Task to carry out >>
Make an exact copy, without pictures, of the lines below from the one containing "Where should I" to the last line, both ends included.
■ ■ ■ ■ ■ ■ ■
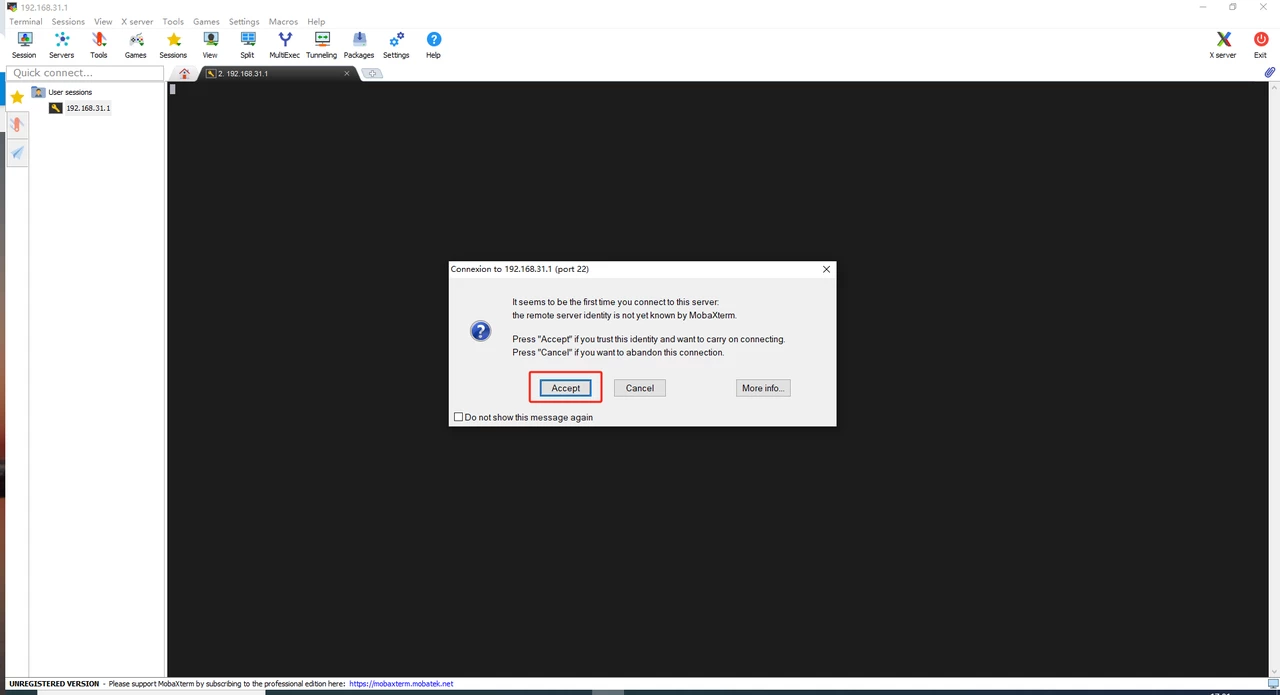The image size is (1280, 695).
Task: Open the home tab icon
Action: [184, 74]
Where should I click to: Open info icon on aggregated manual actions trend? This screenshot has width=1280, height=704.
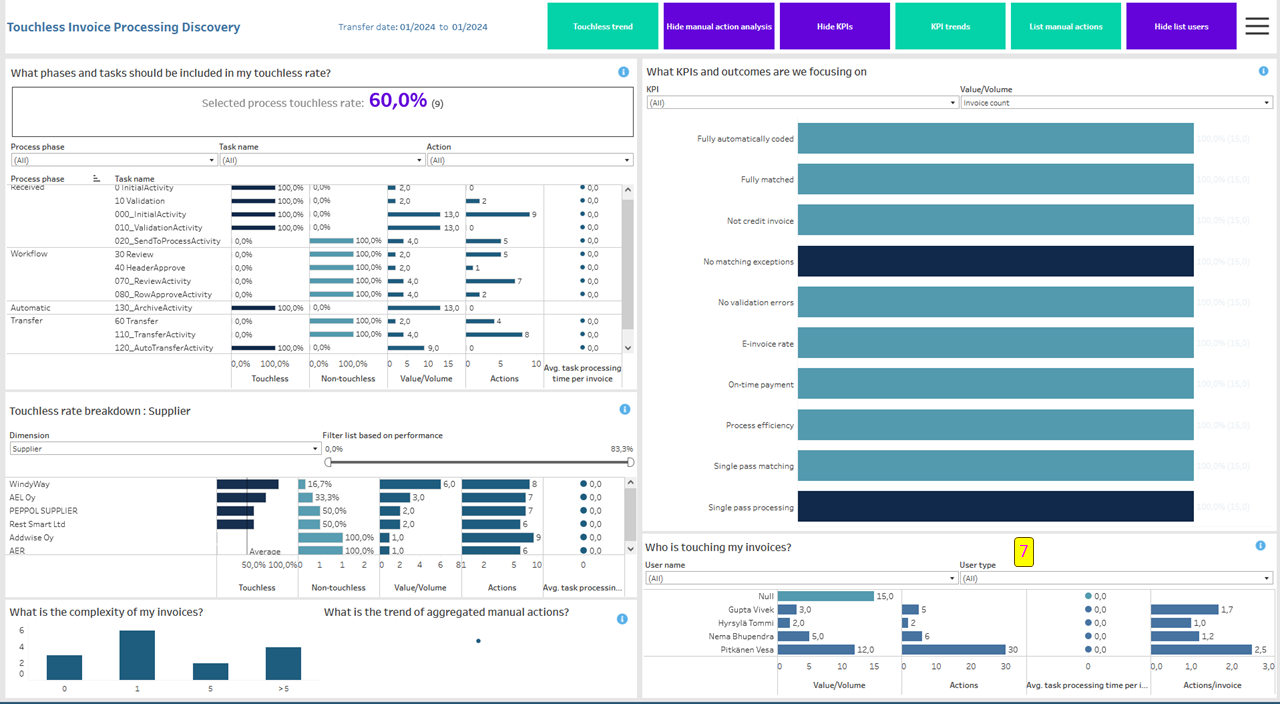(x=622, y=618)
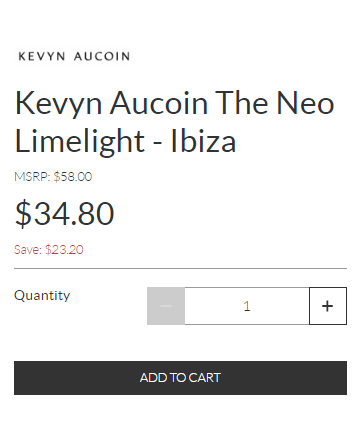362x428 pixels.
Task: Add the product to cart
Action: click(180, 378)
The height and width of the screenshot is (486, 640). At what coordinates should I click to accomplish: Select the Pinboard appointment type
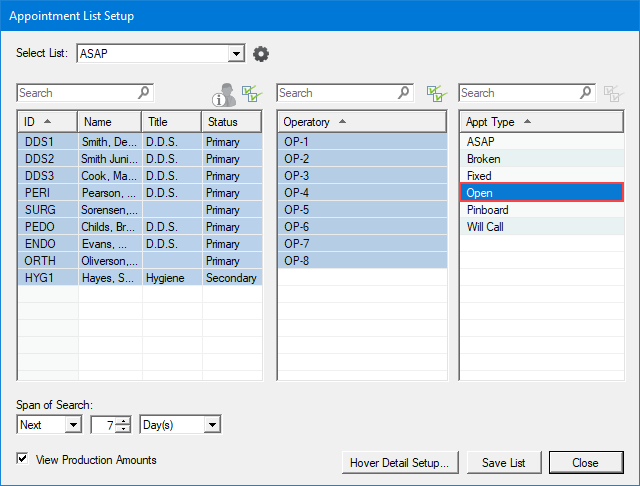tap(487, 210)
■ ■ ■ ■ ■ ■ ■
Exercise result >>
Where should I click to: Open info icon on aggregated manual actions trend? This screenshot has width=1280, height=704.
(x=622, y=618)
362x428 pixels.
Task: Add the product to cart
Action: click(180, 378)
The height and width of the screenshot is (486, 640). At what coordinates should I click to accomplish: Select the Pinboard appointment type
tap(487, 210)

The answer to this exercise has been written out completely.